## Exercise data:
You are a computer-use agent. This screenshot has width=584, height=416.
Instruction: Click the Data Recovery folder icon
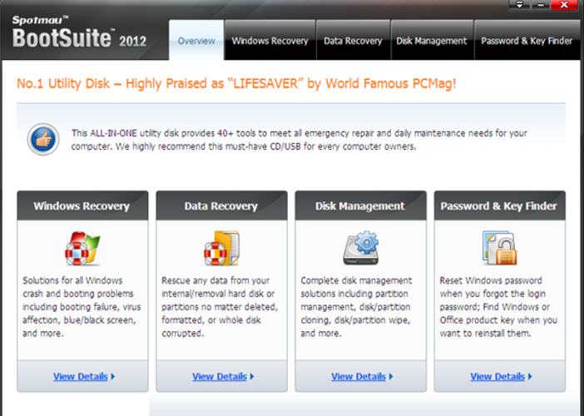tap(221, 249)
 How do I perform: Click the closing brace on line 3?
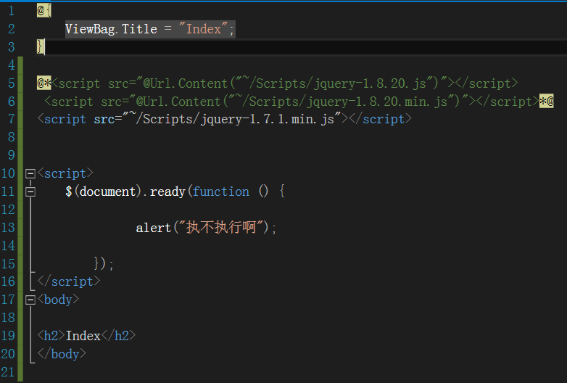(x=40, y=47)
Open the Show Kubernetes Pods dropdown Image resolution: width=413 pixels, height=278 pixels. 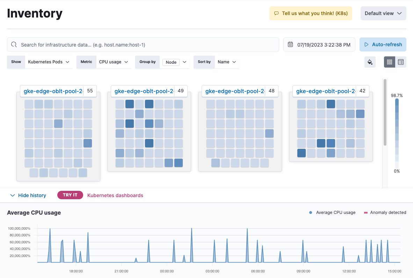(49, 62)
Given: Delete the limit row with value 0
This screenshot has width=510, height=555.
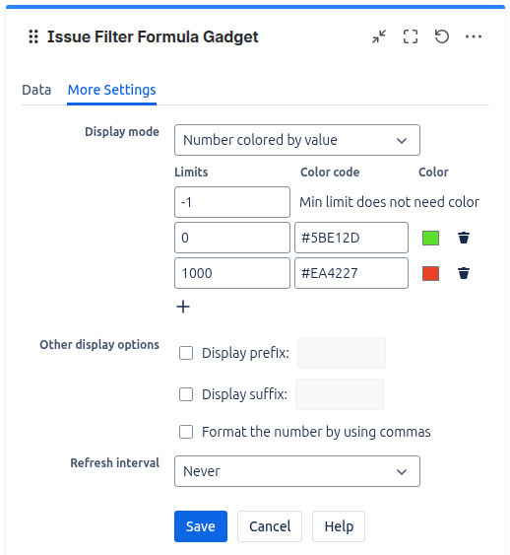Looking at the screenshot, I should pyautogui.click(x=464, y=238).
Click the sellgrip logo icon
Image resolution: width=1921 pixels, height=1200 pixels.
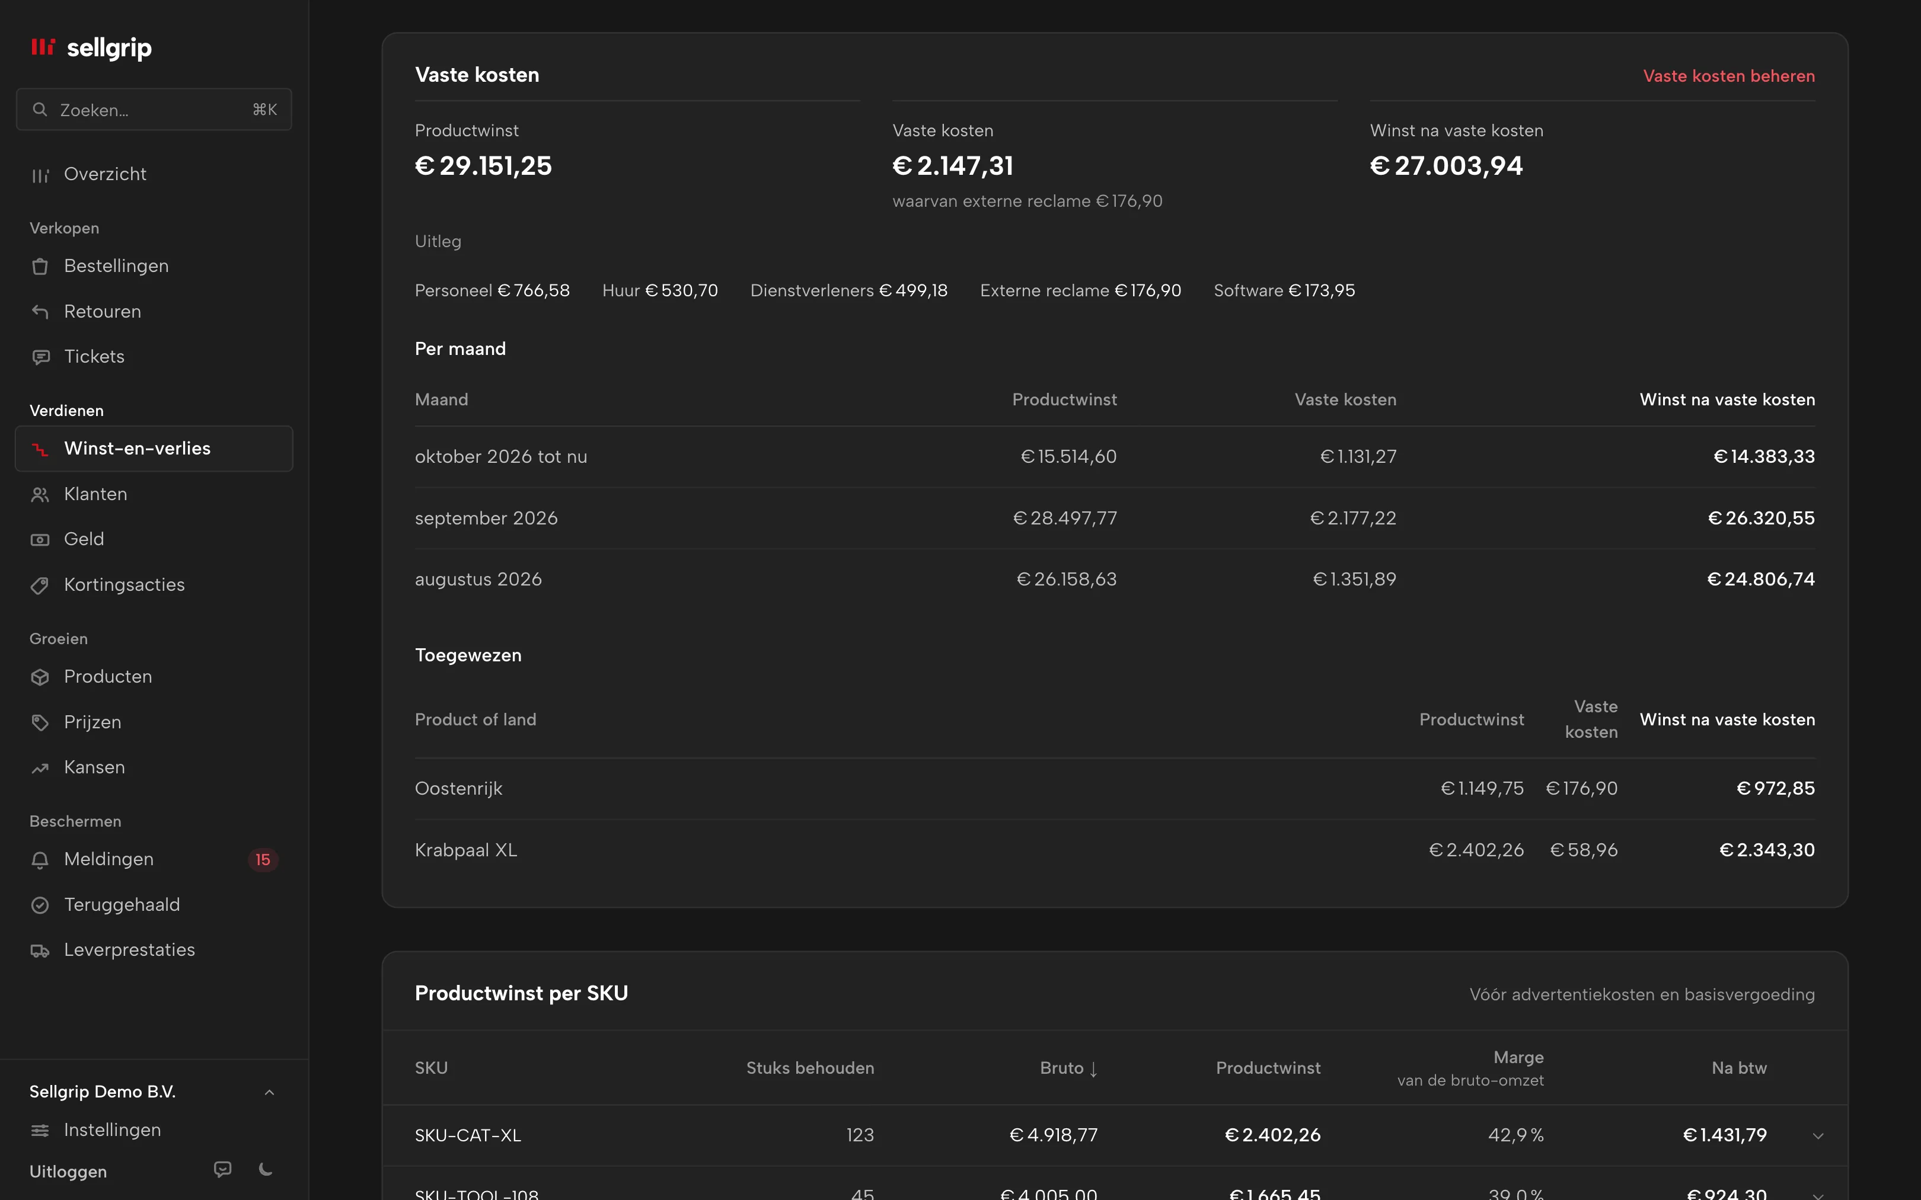tap(43, 48)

## Task objective:
Pictures should be omitted. Please return exactly the lines from the line that holds "Given: Delete the limit row with value 0" through the end of the records.

## Reply to the task:
Given: Delete the limit row with value 0
This screenshot has width=510, height=555.
Looking at the screenshot, I should pyautogui.click(x=464, y=238).
Click the sellgrip logo icon
Image resolution: width=1921 pixels, height=1200 pixels.
tap(43, 48)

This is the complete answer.